NEW POLYOL ROUTE TO KEGGIN ION-PILLARED LAYERED DOUBLE HYDROXIDES

A new route to polyoxometalate pillared layered double hydroxides (LDHs) of the type [Mg1-x2+Alx3+-(OH)(2)][POM(n-)](x/n), where POM(n-) is the Keggin ion H2W12O406-, is reported based on the atopotactic reactions of the corresponding LDH carbonate with glycerol or triethyleneglycol at 120-130 degrees C and subsequent ion-exchange reaction of the polyol-solvated LDH intermediates with the pillaring Keggin anion.

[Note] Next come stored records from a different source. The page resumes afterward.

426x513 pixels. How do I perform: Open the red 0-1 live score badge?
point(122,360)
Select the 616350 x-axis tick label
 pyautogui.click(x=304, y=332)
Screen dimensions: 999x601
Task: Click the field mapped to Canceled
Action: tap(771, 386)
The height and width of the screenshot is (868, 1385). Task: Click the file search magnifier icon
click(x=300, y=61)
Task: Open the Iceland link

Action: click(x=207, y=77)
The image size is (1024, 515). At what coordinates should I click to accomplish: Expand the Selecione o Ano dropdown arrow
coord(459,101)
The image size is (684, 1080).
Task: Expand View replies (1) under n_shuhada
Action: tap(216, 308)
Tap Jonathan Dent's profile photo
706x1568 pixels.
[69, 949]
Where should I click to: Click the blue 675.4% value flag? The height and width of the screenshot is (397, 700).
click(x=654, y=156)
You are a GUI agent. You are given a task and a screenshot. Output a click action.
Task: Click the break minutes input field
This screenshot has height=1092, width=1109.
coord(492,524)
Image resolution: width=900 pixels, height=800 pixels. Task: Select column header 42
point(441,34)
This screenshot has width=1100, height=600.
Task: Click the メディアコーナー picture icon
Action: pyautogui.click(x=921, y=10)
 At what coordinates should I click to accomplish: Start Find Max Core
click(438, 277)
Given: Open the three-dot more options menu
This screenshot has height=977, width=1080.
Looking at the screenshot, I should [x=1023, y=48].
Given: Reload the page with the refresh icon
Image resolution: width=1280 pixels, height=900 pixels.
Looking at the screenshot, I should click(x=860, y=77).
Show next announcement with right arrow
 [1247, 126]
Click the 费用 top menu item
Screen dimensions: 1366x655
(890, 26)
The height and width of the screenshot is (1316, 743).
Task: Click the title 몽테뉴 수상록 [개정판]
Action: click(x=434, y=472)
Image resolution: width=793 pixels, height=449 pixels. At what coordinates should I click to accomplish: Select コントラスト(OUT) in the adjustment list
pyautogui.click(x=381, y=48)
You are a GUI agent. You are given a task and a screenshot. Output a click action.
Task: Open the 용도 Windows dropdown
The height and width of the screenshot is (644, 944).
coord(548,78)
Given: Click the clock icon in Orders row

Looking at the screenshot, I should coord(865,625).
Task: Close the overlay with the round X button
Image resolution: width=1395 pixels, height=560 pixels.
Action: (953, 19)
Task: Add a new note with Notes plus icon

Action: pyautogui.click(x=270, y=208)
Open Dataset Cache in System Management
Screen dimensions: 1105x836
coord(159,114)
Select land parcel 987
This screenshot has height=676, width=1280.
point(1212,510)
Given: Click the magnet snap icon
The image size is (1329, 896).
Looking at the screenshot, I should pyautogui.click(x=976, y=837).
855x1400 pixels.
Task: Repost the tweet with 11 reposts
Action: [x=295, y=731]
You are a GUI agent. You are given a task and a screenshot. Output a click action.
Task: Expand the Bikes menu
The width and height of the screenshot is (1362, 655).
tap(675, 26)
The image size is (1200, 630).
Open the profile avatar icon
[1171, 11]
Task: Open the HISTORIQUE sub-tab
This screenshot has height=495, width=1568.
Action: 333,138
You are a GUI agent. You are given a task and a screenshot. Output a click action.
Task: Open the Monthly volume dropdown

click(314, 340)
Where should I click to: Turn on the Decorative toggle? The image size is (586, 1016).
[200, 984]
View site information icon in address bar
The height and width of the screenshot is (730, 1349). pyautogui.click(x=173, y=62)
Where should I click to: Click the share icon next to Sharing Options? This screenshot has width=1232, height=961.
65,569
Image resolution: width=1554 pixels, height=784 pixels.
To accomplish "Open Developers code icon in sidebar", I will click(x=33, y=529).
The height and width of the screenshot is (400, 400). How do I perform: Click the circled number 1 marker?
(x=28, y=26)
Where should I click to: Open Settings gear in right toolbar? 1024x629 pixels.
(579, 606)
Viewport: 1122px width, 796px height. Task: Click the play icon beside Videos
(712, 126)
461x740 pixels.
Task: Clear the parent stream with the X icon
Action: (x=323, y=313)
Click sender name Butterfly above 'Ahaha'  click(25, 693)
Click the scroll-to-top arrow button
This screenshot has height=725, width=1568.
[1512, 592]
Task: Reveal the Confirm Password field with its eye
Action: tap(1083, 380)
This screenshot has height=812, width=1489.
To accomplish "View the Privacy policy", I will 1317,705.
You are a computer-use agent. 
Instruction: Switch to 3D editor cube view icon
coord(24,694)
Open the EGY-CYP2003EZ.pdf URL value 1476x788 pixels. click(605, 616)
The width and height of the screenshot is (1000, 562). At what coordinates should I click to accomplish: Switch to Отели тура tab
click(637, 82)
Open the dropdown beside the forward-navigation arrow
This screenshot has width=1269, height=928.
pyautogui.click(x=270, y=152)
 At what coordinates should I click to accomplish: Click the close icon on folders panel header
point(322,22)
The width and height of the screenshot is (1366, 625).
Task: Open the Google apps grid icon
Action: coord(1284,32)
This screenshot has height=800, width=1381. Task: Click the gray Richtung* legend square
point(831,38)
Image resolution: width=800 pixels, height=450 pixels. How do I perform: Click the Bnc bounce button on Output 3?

This new synthesis strategy offers important advantages over all previously reported synthesis methods, as it allows the direct conversion of readily obtainable LDH carbonates to POM-pillared derivatives. Equally important, the surface areas for the products obtained via the polyol route (similar to 160 m(2)/g) are appreciably larger than the value (83 m(2)/g) obtained for the same LDH intercalate prepared by ion exchange of an LDH hydroxide intermediate (i.e., synthetic meixnerite) with H2W12O406-. These differences in surface areas underscore the importance of synthetic methodology in mediating the micropore accessibility of pillared LDH derivatives. The acid-base functionality of the LDH-Keggin ion intercalates were examined using 2-methyl-3-butyn-2-ol (MBOH) as a reactive probe. The LDH-H2W12O406- intercalate obtained from the triethyleneglycolate intermediate exhibited high reactivity for the base-catalyzed disproportionation of MBOH, whereas the products derived from the LDH glycolate and hydroxide were relatively inactive. These differences in reactivity towards an organic substrate also emphasize the importance of synthesis methodology in regulating access in pillared LDH intercalates.